▶ TASK DATA
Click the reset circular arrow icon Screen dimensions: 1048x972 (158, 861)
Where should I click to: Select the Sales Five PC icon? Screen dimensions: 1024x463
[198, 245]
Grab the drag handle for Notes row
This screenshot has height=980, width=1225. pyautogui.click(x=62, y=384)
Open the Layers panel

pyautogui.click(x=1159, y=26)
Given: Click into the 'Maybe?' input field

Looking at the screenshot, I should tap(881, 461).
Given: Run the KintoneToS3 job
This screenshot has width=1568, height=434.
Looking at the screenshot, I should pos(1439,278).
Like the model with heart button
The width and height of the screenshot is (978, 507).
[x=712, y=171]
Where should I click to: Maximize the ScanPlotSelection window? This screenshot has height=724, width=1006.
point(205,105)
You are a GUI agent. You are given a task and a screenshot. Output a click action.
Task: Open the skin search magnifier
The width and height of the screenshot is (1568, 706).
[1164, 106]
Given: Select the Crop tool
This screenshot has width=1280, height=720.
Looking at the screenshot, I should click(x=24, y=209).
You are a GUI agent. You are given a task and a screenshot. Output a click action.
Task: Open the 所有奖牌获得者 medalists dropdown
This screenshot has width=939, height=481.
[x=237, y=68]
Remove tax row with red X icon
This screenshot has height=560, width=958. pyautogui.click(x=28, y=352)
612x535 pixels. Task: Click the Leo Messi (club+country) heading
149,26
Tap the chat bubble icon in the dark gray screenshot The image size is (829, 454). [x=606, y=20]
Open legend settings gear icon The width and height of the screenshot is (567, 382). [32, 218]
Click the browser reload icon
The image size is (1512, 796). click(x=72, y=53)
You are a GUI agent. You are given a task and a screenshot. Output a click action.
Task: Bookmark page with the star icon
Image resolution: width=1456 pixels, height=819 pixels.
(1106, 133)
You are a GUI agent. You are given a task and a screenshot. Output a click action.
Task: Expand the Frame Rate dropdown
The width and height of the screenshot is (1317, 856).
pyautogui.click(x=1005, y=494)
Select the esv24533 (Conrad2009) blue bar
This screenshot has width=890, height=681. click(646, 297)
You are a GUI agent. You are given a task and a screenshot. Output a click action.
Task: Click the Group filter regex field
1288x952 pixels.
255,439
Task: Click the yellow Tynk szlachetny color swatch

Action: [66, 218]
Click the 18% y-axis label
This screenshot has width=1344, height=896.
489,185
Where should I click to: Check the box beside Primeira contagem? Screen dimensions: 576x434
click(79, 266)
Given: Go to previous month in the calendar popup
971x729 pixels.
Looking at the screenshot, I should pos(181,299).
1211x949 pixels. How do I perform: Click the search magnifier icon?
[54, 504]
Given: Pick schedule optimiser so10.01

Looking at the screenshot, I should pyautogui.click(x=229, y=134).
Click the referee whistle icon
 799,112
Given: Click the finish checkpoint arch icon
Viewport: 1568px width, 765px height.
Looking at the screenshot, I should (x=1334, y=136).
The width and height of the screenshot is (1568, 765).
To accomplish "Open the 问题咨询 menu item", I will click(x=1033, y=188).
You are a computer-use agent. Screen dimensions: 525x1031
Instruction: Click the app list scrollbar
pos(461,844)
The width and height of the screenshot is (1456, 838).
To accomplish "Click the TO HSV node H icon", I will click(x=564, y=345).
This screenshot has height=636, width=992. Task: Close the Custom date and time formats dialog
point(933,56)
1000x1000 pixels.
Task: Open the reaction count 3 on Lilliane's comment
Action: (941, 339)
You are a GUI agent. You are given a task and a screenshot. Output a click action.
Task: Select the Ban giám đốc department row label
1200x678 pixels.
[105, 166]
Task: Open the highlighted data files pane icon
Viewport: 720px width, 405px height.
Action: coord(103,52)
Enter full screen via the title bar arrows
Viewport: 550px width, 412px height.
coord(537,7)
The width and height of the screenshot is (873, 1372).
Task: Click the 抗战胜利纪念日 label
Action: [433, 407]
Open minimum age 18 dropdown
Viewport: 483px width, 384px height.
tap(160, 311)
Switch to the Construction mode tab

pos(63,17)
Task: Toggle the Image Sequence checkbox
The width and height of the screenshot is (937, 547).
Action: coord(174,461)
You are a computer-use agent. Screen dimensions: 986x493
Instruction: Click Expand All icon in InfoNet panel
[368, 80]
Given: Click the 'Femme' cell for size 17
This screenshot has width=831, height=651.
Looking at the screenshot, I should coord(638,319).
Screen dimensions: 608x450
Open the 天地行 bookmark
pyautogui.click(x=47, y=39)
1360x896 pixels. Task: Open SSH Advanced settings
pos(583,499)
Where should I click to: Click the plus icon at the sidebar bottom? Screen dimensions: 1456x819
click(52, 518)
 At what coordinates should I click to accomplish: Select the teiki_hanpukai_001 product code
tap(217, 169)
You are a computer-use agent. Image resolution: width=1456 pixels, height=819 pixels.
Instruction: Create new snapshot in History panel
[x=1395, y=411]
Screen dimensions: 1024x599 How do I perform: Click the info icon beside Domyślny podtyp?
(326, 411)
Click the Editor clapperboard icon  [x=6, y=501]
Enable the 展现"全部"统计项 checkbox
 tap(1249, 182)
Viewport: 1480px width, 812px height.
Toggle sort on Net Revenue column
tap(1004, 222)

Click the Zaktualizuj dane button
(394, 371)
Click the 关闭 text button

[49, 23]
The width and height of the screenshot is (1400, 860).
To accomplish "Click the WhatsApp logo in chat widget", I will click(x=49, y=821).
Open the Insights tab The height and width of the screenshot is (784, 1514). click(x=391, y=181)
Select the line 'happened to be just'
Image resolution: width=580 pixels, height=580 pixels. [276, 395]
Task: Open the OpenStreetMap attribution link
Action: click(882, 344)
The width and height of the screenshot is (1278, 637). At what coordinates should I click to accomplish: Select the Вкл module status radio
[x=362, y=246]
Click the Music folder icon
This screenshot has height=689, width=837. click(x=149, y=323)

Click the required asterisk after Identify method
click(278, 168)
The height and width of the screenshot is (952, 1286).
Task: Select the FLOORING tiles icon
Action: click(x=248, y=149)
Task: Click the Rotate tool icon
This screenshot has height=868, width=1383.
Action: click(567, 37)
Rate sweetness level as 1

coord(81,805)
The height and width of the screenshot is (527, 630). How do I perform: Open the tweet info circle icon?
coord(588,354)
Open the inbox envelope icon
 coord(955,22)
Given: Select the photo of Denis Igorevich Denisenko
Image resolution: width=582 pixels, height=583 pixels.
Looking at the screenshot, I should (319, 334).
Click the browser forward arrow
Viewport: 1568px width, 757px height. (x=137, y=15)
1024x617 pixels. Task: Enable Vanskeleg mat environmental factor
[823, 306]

▶ WHAT THIS TASK INVOLVES
Copy all of the material above line for line, with no changes.

▶ SOLUTION FOR THIS PROBLEM
Click the reset circular arrow icon Screen dimensions: 1048x972 (158, 861)
Where should I click to: Select the Sales Five PC icon? Screen dimensions: 1024x463
[198, 245]
Grab the drag handle for Notes row
This screenshot has height=980, width=1225. pyautogui.click(x=62, y=384)
Open the Layers panel

pyautogui.click(x=1159, y=26)
Given: Click into the 'Maybe?' input field

Looking at the screenshot, I should tap(881, 461).
Given: Run the KintoneToS3 job
This screenshot has width=1568, height=434.
Looking at the screenshot, I should pos(1439,278).
Like the model with heart button
The width and height of the screenshot is (978, 507).
[x=712, y=171]
Where should I click to: Maximize the ScanPlotSelection window? This screenshot has height=724, width=1006.
point(205,105)
You are a GUI agent. You are given a task and a screenshot. Output a click action.
Task: Open the skin search magnifier
The width and height of the screenshot is (1568, 706).
[1164, 106]
Given: Select the Crop tool
This screenshot has width=1280, height=720.
Looking at the screenshot, I should click(x=24, y=209).
You are a GUI agent. You are given a task and a screenshot. Output a click action.
Task: Open the 所有奖牌获得者 medalists dropdown
This screenshot has width=939, height=481.
[x=237, y=68]
Remove tax row with red X icon
This screenshot has height=560, width=958. pyautogui.click(x=28, y=352)
612x535 pixels. Task: Click the Leo Messi (club+country) heading
149,26
Tap the chat bubble icon in the dark gray screenshot The image size is (829, 454). [x=606, y=20]
Open legend settings gear icon The width and height of the screenshot is (567, 382). [32, 218]
Click the browser reload icon
The image size is (1512, 796). click(x=72, y=53)
You are a GUI agent. You are given a task and a screenshot. Output a click action.
Task: Bookmark page with the star icon
Image resolution: width=1456 pixels, height=819 pixels.
(1106, 133)
You are a GUI agent. You are given a task and a screenshot. Output a click action.
Task: Expand the Frame Rate dropdown
The width and height of the screenshot is (1317, 856).
pyautogui.click(x=1005, y=494)
Select the esv24533 (Conrad2009) blue bar
This screenshot has width=890, height=681. click(646, 297)
You are a GUI agent. You are given a task and a screenshot. Output a click action.
Task: Click the Group filter regex field
1288x952 pixels.
255,439
Task: Click the yellow Tynk szlachetny color swatch

Action: [66, 218]
Click the 18% y-axis label
This screenshot has width=1344, height=896.
489,185
Where should I click to: Check the box beside Primeira contagem? Screen dimensions: 576x434
click(79, 266)
Given: Go to previous month in the calendar popup
971x729 pixels.
Looking at the screenshot, I should pos(181,299).
1211x949 pixels. How do I perform: Click the search magnifier icon?
[54, 504]
Given: Pick schedule optimiser so10.01

Looking at the screenshot, I should pyautogui.click(x=229, y=134).
Click the referee whistle icon
 799,112
Given: Click the finish checkpoint arch icon
Viewport: 1568px width, 765px height.
Looking at the screenshot, I should (x=1334, y=136).
The width and height of the screenshot is (1568, 765).
To accomplish "Open the 问题咨询 menu item", I will click(x=1033, y=188).
You are a computer-use agent. Screen dimensions: 525x1031
Instruction: Click the app list scrollbar
pos(461,844)
The width and height of the screenshot is (1456, 838).
To accomplish "Click the TO HSV node H icon", I will click(x=564, y=345).
This screenshot has height=636, width=992. Task: Close the Custom date and time formats dialog
point(933,56)
1000x1000 pixels.
Task: Open the reaction count 3 on Lilliane's comment
Action: (941, 339)
You are a GUI agent. You are given a task and a screenshot. Output a click action.
Task: Select the Ban giám đốc department row label
1200x678 pixels.
[105, 166]
Task: Open the highlighted data files pane icon
Viewport: 720px width, 405px height.
Action: coord(103,52)
Enter full screen via the title bar arrows
Viewport: 550px width, 412px height.
coord(537,7)
The width and height of the screenshot is (873, 1372).
Task: Click the 抗战胜利纪念日 label
Action: [433, 407]
Open minimum age 18 dropdown
Viewport: 483px width, 384px height.
tap(160, 311)
Switch to the Construction mode tab

pos(63,17)
Task: Toggle the Image Sequence checkbox
The width and height of the screenshot is (937, 547).
Action: coord(174,461)
You are a computer-use agent. Screen dimensions: 986x493
Instruction: Click Expand All icon in InfoNet panel
[368, 80]
Given: Click the 'Femme' cell for size 17
This screenshot has width=831, height=651.
Looking at the screenshot, I should coord(638,319).
Screen dimensions: 608x450
Open the 天地行 bookmark
pyautogui.click(x=47, y=39)
1360x896 pixels. Task: Open SSH Advanced settings
pos(583,499)
Where should I click to: Click the plus icon at the sidebar bottom? Screen dimensions: 1456x819
click(52, 518)
 At what coordinates should I click to accomplish: Select the teiki_hanpukai_001 product code
tap(217, 169)
You are a computer-use agent. Image resolution: width=1456 pixels, height=819 pixels.
Instruction: Create new snapshot in History panel
[x=1395, y=411]
Screen dimensions: 1024x599 How do I perform: Click the info icon beside Domyślny podtyp?
(326, 411)
Click the Editor clapperboard icon  [x=6, y=501]
Enable the 展现"全部"统计项 checkbox
 tap(1249, 182)
Viewport: 1480px width, 812px height.
Toggle sort on Net Revenue column
tap(1004, 222)

Click the Zaktualizuj dane button
(394, 371)
Click the 关闭 text button

[49, 23]
The width and height of the screenshot is (1400, 860).
To accomplish "Click the WhatsApp logo in chat widget", I will click(x=49, y=821).
Open the Insights tab The height and width of the screenshot is (784, 1514). click(x=391, y=181)
Select the line 'happened to be just'
Image resolution: width=580 pixels, height=580 pixels. [276, 395]
Task: Open the OpenStreetMap attribution link
Action: click(882, 344)
The width and height of the screenshot is (1278, 637). At what coordinates should I click to accomplish: Select the Вкл module status radio
[x=362, y=246]
Click the Music folder icon
This screenshot has height=689, width=837. click(x=149, y=323)

Click the required asterisk after Identify method
click(278, 168)
The height and width of the screenshot is (952, 1286).
Task: Select the FLOORING tiles icon
Action: click(x=248, y=149)
Task: Click the Rotate tool icon
This screenshot has height=868, width=1383.
Action: click(567, 37)
Rate sweetness level as 1

coord(81,805)
The height and width of the screenshot is (527, 630). How do I perform: Open the tweet info circle icon?
coord(588,354)
Open the inbox envelope icon
 coord(955,22)
Given: Select the photo of Denis Igorevich Denisenko
Image resolution: width=582 pixels, height=583 pixels.
Looking at the screenshot, I should (319, 334).
Click the browser forward arrow
Viewport: 1568px width, 757px height. (x=137, y=15)
1024x617 pixels. Task: Enable Vanskeleg mat environmental factor
[823, 306]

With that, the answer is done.